Skeletal muscle is composed of three types of fibers: They each have unique characteristics:
Slow Twitch (Type I) :
● Fatigue resistant
● Used for endurance activities
● Low force production
● High concentration of mitochondria and utilize oxygen to produce energy
● High capillary density to transport nutrients to muscles and remove waste products ● High oxidative capacity
● High myoglobin concentration- myoglobin is the pigment found in muscle cell that aids hemoglobin in producing oxygen for aerobic metabolism
● Low glycolytic capacity - the ability to store and breakdown glycogen for use as a high intensity source of energy
Fast Twitch (Type IIA):
● Moderate resistance to fatigue
● Used for short duration (up to 2minutes)
● High force production
● Moderate concentration of mitochondria
● Moderate capillary density
● Moderate oxidative capacity
● Moderate myoglobin concentration
● High glycolytic capacity- can breakdown glycogen and use for high intensity efforts
Fast Twitch (Type IIx or IIB):
● Low resistance to fatigue
● Used for very short efforts up to 8 second at maximal intensity
● Very high force production
● Low number of mitochondria
● Low capillary density
● Low oxidative capacity
All muscles have a mix of the three fiber types. Most Type I fibers are located deep in the muscle and most Type IIs are on the surface. The lower body generally has more Type I than the upper body. Muscle fiber type structure may shift in response to training or injury. Any shift in structural change is a long term training adaptation. Endurance athletes have a higher proportion of Type I than Type II in trained muscles. Strength trained athletes have higher proportions of Type IIA fibers and power athletes have a higher proportion of Type IIx/b fibers.

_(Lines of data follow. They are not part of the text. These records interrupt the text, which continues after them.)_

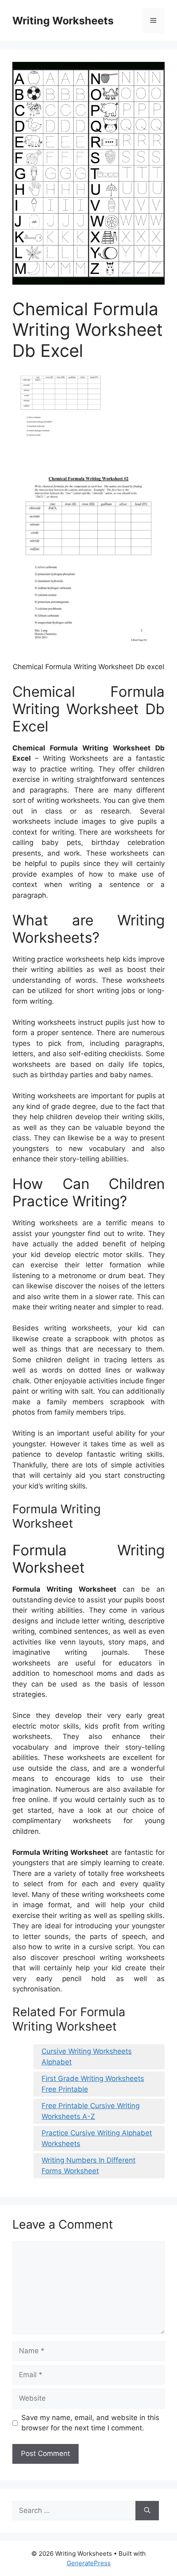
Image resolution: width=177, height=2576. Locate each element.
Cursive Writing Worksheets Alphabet (87, 2056)
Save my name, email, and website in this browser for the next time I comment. (90, 2422)
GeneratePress (89, 2563)
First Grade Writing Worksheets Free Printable (93, 2083)
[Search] (147, 2511)
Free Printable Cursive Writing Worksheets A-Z (91, 2111)
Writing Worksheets (63, 20)
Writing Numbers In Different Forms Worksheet (88, 2165)
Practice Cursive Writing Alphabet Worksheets (97, 2138)
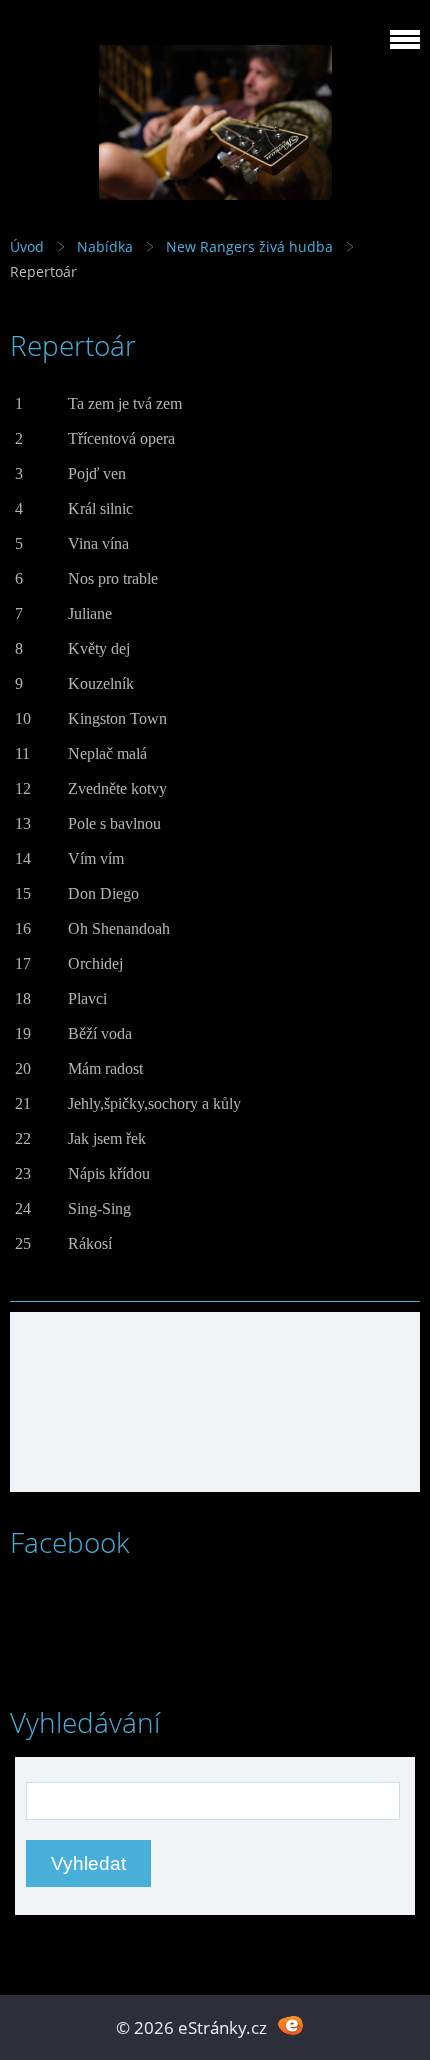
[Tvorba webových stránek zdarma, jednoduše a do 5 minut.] (290, 2025)
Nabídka (105, 246)
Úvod (27, 246)
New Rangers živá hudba (249, 246)
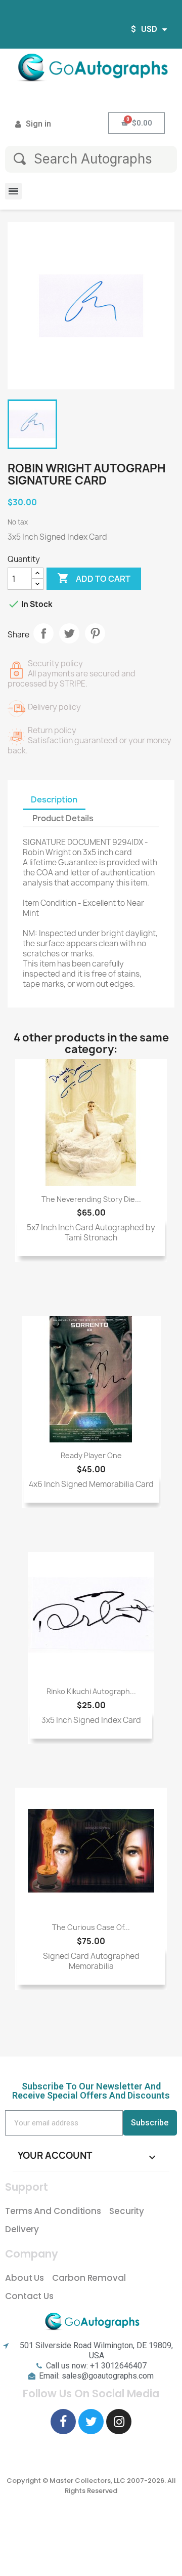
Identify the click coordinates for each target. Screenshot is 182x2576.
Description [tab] (54, 799)
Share (43, 633)
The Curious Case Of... (91, 1927)
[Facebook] (63, 2421)
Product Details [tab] (63, 818)
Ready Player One (91, 1455)
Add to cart (93, 578)
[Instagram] (118, 2421)
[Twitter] (91, 2421)
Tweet (69, 633)
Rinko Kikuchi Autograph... (91, 1691)
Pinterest (95, 633)
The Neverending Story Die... (91, 1199)
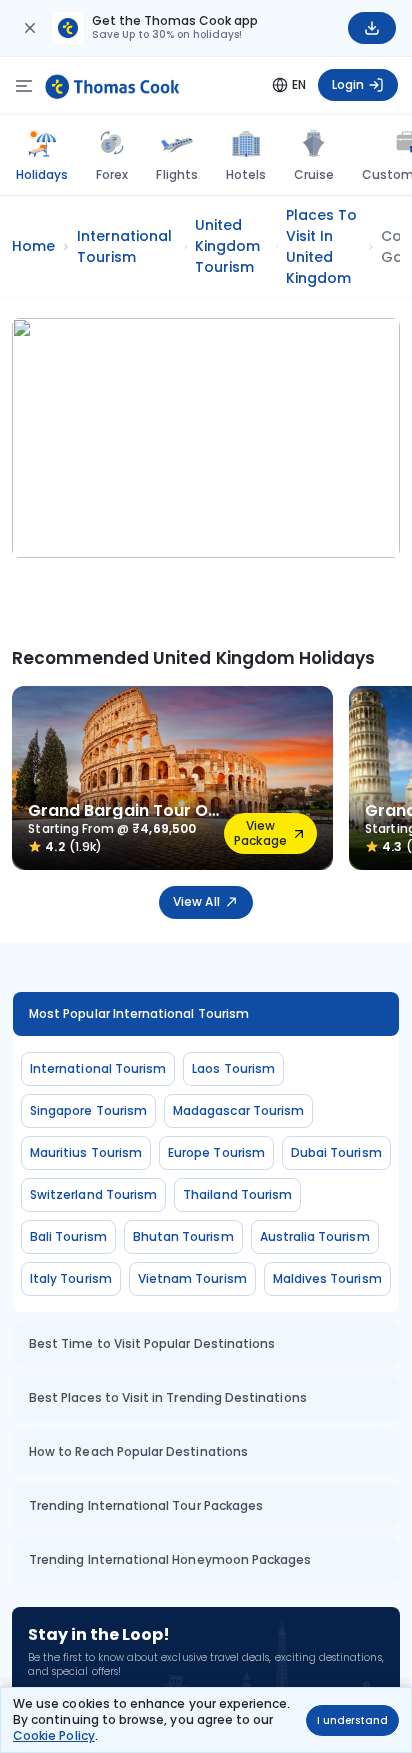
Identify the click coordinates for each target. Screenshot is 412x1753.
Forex (112, 174)
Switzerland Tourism (93, 1194)
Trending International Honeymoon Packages (170, 1559)
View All (196, 901)
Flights (176, 174)
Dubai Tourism (336, 1152)
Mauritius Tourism (86, 1152)
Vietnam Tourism (192, 1278)
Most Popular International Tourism (139, 1013)
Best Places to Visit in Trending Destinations (168, 1397)
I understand (352, 1720)
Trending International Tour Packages (146, 1505)
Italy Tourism (71, 1278)
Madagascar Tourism (238, 1110)
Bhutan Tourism (183, 1236)
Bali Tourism (68, 1236)
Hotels (246, 174)
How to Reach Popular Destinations (138, 1451)
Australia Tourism (315, 1236)
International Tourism (98, 1068)
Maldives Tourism (327, 1278)
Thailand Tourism (237, 1194)
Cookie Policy (54, 1735)
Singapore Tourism (88, 1110)
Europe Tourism (216, 1152)
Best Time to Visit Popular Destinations (152, 1343)
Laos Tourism (233, 1068)
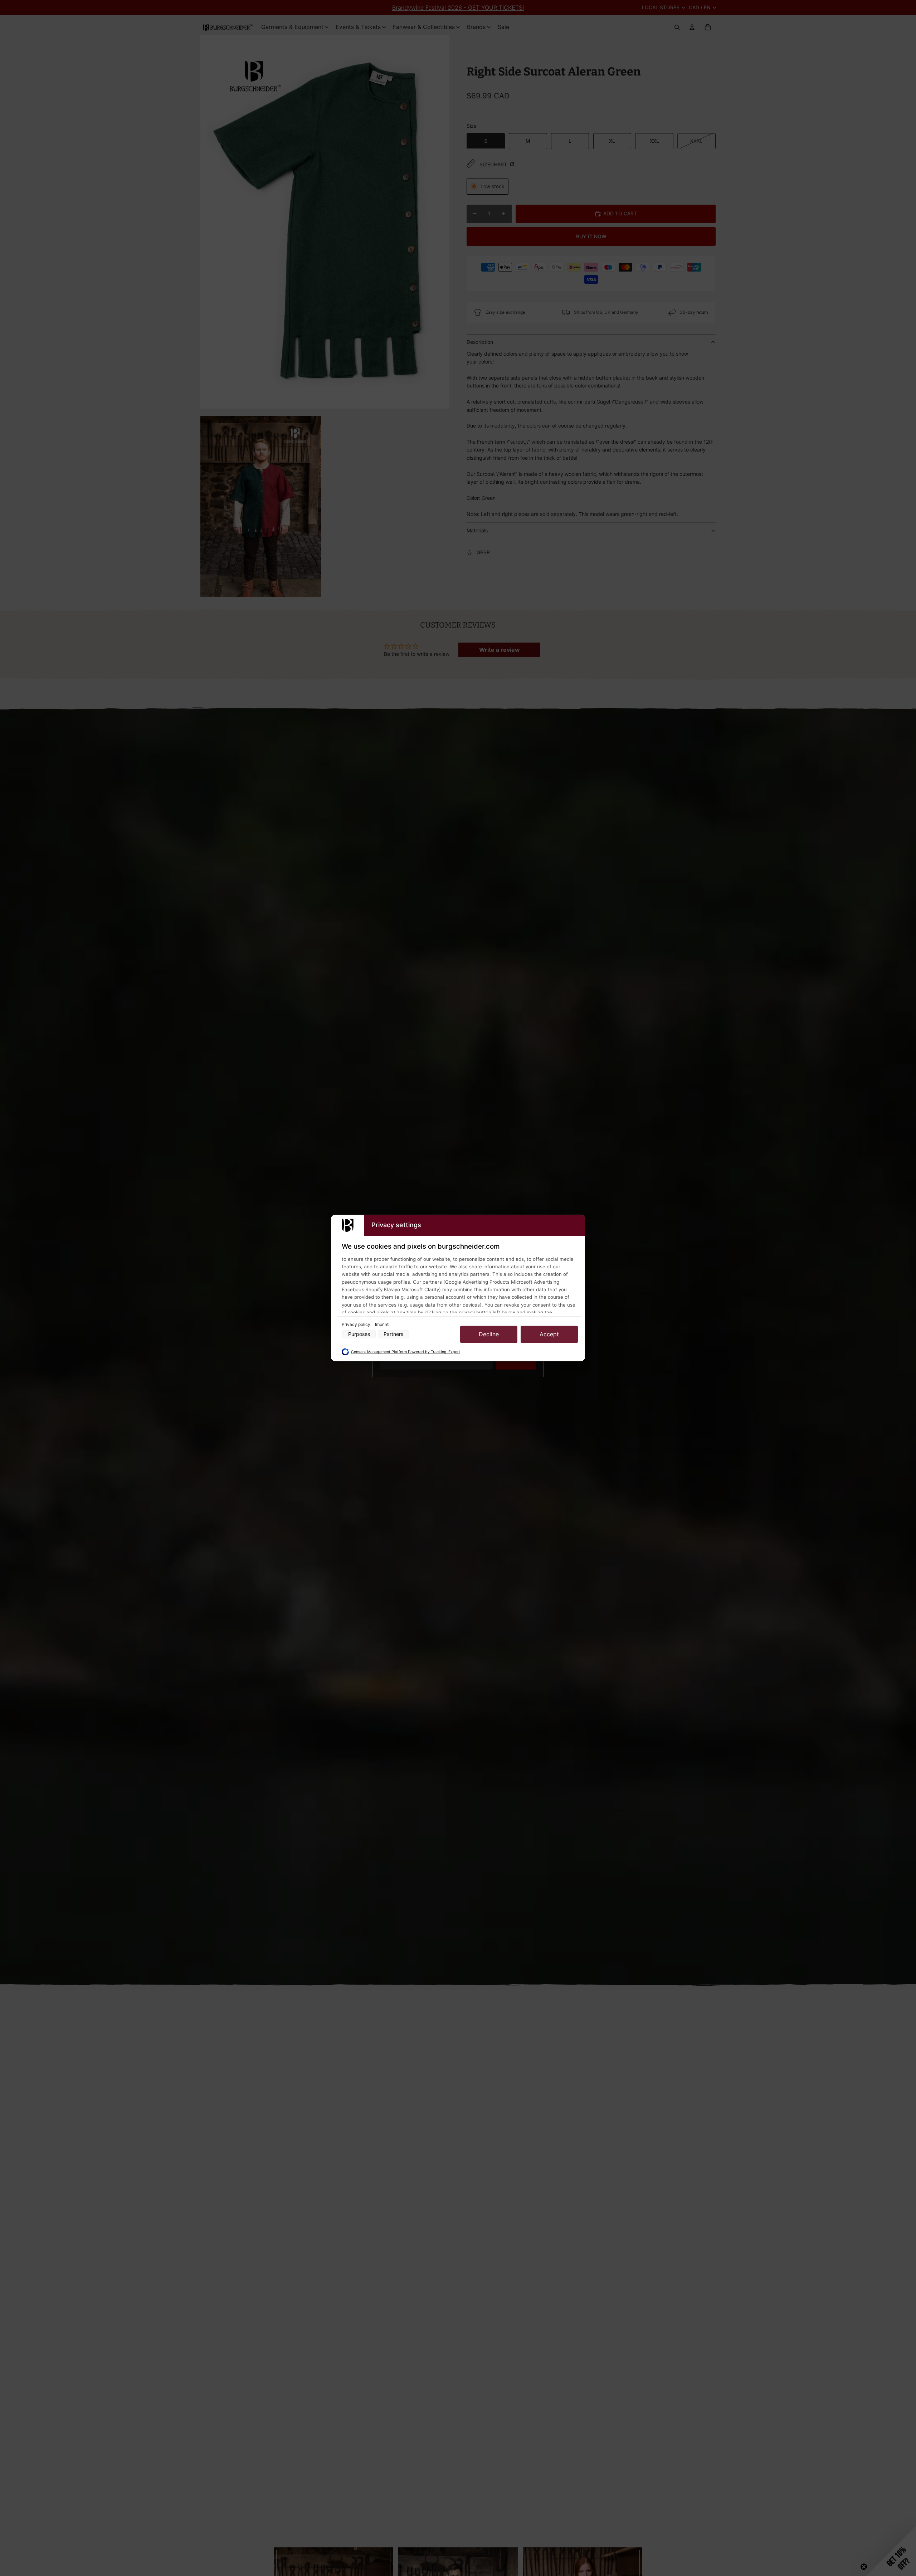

What does this mean for your training:
Neuromuscular power and coordination can be improved through all out sprints and cadence drills which teaches our muscles to turn on/off more efficiently.The higher the recruitment, the stronger the muscle contraction will be. Motor units (a group of muscle fibers and a motor neuron) are generally recruited in order of smallest to largest (slow twitch to fast twitch). And also realize any path to fatigue/failure will lead to recruitment of Type IIa and IIx fibers like at the end of an ironman.
The 4DP model is geared for each individual to ensure that the workout is specific in generating the stimulus to enhance fitness. During a Full Frontal 4DP fitness test the, NM 8 sec sprint will be predominantly type IIx muscle fibers. The 5 min MAP and 20 min FTP segments will recruit all the fiber types due to the fatigue generated by the tests. The 1 min AC test is unique. It does activate predominantly type IIa fibers, but it really tests the ability to produce repeated efforts due to the heavy fatigue load already experienced. It is by no means not an all out fresh 1 min effort.
The goal of our training plans is to improve fitness by increasing density of mitochondria, recruiting more muscle to stave off fatigue, have more matches to burn without draining the battery during high intensity efforts and improving our maximum power in the race to the finish line.